I have never been happy about quotas, preferred status or all-anything shortlists, and I had already made my concerns known. The late withdrawal of the paragraph requiring two all-BAME shortlists in winnable seats went some way to addressing those concerns, and what was left, while it had serious flaws, was a genuine response to perceived failings.

Unfortunately, the golden rule of achieving radical change was overlooked - you need to build a coalition. Getting Simon Hughes to speak for you and implying that opposition is a vote against the BAME community is not enough. EMLD failed yet again to engage with key individuals and groups. There was no attempt to talk to returning officers and candidate committee chairs, no attempt to test opinion, no sense of compromise until it was too late. Even then, it shouted "our way or the highway, brooking little or no dissent from those BAME activists who disagree.

Liberal Youth's amendment, removing all the proposed actions that aren't already in place, was purist in nature but liberal in intent. I wasn't in favour of the second element, arbitrary in nature, inaccurate in fact and unachievable in timing. It is a sign of EMLD's failure to establish a credible case that it was passed anyway.

Given the butchered state of the motion as finally passed, it is as though the past four and a half years had never happened. There have been some bright spots. The appointment of a National Diversity Advisor, the creation of a Diversity Unit, a dedicated post for dealing with minority and specialist media and, above all, the Next Generation Initiative, are genuinely positive steps. But we need real action across the board, with more people with more knowledge brought into the network.

I have been contacted by a number of individuals, women and BAME, who think that my experience may be of use to them. Apart from being flattered, I am delighted to be able to make a small contribution towards helping them to make the breakthrough. Success as a candidate is dependent on talent, but also being in the right place at the right time, and seizing the opportunities when they come. A bit of information, well-applied, will make that easier.

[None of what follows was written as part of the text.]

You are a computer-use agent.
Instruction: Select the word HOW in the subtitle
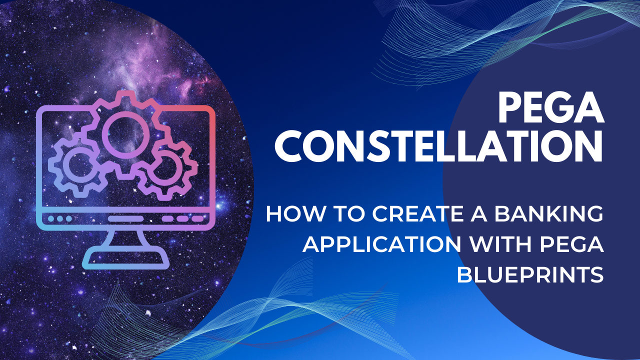[x=286, y=215]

Finally, we are where we are. All of us, if we're serious about establishing a diverse party at every level, need to do our bit, and fast. Selections in winnable seats will start, and unless we are ready, they will slip by, leaving us to play catch-up with lead shoes on. There simply isn't time to lose...


Lester Holloway said...

You've made this point before about EMLD not building coalitions - on LDV - well, I and many others spent the whole conference talking to delegates, MPs, CGB, DELGA etc etc. We consulted extremely widely on the motion itself before conference, your accusations don't equate witth reality.

If you had consulted us about your main point, the definition of BAME, we'd have told you about all the work that has been done in this area, maybe clearing up that point before your speech.

Mark Valladares said...


I disagree. You consulted the people that you thought were influential, not the people who might have been useful.

Our candidate system is run by Regional Candidates Chairs, Returning Officers and candidate assessors. You didn't bother to consult with them, as became painfully obvious. These are people who live with, and care deeply about, the outcomes of selections. They are traditionally sceptical about quotas, but surprisingly pragmatic in pursuit of fairness.

On your second point, I can only view the suggestion that I should consult you as arrogance personified. It is for you, as the promoter of change, to make the case for that change, and it appears that you failed to do so. You, or Meral, or anyone else, could have addressed the issue of definition. One in six of the non-white population is of mixed race, so it is hardly of minor import.

The impression given by some members of EMLD is that dissent from the groupthink is akin to betrayal. It isn't, it is honest disagreement. I respect your views, even if I don't agree with them. I am yet to be convinced that you reciprocate.

Lester Holloway said...

Mark, I hope my comments are not "arrogance personified" I was simply pointing out that there has been work done on the subject of definitions, precicely (in my interpretation) to take this particular red herring out of the pan that has been wheeled out as a stumbling block over many many years and in many different places whenever the demand for race equality is made.

Maybe we didn't consult everybody, but you know one day people like me will give up fighting for this issue and the party will be left in peace. I think I might offend if I said what the implications of that would be.

Mark Valladares said...


Alright then, let's see the definition and see who is included and who isn't. Whilst EMLD's leadership have talked about having a definition, nobody seems willing to publish it. Given that, in the event of any dispute as to eligibility, an appeal panel would need to be convened, it might be nice to know what they would have to work with if your proposals are passed at some future point.